A lot of theories were thrown around trying to explain what happened, but Facebook only released information on it some time after their services had returned. So, what was the problem?
Border Gateway Protocol
Before we get into that, it’s important to have a bit of a background on how the internet works.
The internet is a very large network, so it’s very easy to get lost in it while trying to find a website to connect to. IP addresses exist to help that, assigning an identification to every device connected to the internet. While for home devices those addresses change with time, for websites and web services they don’t change. And they can also have an address associated with them that’s easier to remember, such as “facebook.com”, which are called “domains”. There are servers which translate those domains to IP addresses, allowing you to connect to the server you’re looking for, and they’re called DNS servers.
However, while the IP address gives you the server you need to reach, how do you reach it?
The internet is basically a huge network of ISPs, which are in turn connected to the web servers that you are trying to reach. In order to reach it, you launch a request from your computer that traverses the maze of ISPs until it gets there. Your computer always tries to get through the shortest route, and the ISPs help you by laying it out to you, and do so by means of a Border Gateway Protocol (BGP), that is, the protocol that defines what it tells to packets that are on their “border”.
Web servers also have their own BGPs, and these tell you if you reached the right place and if you sent the correct packet using the right protocol, and they also tell the ISPs about their IP so that they can associate the physical location to the IP and guide packets towards it.
So, what happened?
The official reason released by Facebook was that the outage was a result of a faulty network configuration in their routers. While it’s a true reason and enough for the average internet user, it is also very vague.

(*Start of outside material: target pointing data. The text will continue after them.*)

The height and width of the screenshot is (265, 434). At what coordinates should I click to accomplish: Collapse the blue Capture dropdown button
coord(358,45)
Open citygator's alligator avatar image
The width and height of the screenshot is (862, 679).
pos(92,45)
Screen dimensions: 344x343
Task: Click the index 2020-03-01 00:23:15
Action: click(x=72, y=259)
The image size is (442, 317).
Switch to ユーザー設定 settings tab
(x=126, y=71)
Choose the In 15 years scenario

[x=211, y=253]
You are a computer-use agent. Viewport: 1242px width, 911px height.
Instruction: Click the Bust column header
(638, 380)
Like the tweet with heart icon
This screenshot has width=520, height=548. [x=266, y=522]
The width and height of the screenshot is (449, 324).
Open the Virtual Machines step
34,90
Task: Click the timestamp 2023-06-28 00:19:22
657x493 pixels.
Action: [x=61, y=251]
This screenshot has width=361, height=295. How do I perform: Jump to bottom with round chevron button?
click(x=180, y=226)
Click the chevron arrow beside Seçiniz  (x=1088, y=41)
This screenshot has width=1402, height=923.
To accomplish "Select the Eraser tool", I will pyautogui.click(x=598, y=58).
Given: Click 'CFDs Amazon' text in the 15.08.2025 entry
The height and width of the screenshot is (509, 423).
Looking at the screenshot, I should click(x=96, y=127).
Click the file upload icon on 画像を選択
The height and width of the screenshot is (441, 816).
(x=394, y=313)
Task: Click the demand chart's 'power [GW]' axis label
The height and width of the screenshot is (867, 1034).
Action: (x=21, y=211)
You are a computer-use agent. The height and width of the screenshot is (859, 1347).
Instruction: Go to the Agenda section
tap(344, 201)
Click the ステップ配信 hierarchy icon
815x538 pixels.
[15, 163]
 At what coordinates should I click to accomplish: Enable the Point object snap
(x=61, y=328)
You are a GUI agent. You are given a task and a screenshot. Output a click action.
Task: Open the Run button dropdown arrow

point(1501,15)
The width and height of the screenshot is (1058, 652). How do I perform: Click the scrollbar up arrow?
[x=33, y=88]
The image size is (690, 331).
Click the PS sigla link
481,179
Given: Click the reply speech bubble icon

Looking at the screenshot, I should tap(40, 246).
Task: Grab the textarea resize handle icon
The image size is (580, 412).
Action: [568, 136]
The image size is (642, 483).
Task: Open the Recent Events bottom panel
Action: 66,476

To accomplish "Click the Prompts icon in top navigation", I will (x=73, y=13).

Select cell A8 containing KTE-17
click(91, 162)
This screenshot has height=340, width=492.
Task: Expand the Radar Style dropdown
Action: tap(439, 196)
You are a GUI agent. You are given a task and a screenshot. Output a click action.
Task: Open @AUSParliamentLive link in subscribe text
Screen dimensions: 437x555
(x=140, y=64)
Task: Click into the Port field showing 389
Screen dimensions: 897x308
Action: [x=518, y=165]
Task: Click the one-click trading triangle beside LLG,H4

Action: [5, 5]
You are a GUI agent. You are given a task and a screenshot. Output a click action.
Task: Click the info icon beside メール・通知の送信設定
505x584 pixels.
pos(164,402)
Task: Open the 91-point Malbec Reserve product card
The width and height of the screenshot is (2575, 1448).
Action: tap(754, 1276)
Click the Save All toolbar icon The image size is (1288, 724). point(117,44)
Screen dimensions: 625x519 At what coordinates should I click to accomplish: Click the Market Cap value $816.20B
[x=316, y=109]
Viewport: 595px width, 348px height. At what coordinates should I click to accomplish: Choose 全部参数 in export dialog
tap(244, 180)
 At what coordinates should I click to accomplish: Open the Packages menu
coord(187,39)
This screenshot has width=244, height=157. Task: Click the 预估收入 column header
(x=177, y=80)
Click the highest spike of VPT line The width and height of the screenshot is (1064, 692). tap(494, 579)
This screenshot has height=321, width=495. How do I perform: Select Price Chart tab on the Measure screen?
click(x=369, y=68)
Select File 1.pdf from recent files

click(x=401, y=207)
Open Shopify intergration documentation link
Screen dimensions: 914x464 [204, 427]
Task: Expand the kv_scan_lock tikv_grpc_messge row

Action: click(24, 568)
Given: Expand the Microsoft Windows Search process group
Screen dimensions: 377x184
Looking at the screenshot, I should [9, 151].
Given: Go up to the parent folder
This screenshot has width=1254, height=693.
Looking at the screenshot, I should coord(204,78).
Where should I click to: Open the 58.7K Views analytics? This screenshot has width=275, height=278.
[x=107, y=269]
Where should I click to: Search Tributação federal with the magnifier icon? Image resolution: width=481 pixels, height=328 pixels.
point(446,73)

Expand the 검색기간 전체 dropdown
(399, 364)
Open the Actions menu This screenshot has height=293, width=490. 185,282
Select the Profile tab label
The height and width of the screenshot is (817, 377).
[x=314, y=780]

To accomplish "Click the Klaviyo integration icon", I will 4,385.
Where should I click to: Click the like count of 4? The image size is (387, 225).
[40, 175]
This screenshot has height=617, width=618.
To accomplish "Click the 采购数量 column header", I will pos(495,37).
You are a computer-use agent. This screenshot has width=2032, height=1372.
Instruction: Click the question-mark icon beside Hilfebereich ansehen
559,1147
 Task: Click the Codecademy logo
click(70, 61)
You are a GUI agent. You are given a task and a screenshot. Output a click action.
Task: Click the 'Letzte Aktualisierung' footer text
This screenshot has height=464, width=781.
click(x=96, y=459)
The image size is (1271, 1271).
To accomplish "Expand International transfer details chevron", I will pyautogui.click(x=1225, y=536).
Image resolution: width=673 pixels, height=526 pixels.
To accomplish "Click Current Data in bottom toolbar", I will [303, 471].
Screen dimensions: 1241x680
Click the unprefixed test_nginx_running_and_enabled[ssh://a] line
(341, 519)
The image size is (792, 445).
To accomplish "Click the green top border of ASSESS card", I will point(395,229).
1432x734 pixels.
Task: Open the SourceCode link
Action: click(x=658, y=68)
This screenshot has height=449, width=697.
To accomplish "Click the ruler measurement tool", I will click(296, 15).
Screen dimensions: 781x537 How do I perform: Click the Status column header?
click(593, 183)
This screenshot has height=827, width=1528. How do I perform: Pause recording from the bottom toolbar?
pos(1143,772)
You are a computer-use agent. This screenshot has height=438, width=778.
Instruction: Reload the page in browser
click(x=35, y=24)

Network specialists theorize that what happened was that someone in the company changed the configuration of Facebook’s BGP to a faulty one, and either the router or the employee did not notice that it had errors, and as a result the BGP stopped working entirely. Consequently, the BGP also stopped announcing the server’s IP to the DNS and ISPs, which in turn led them to think that the server was offline, so they couldn’t route people to it. Consequently, no one could reach the Facebook servers anymore.
It’s likely that that faulty configuration also affected the internal BGP, the BGP which guides computers to other computers inside Facebook’s private network, which also prevented employees from getting into the building, as you may have heard about.
Of course, this will serve as a warning to Facebook and other companies that depend on server reliability that big accidents can still happen. Measures will be taken to ensure that mistakes like these are less likely, such as by increasing checking and security measures before any possibly breaking change, and things will continue as normal.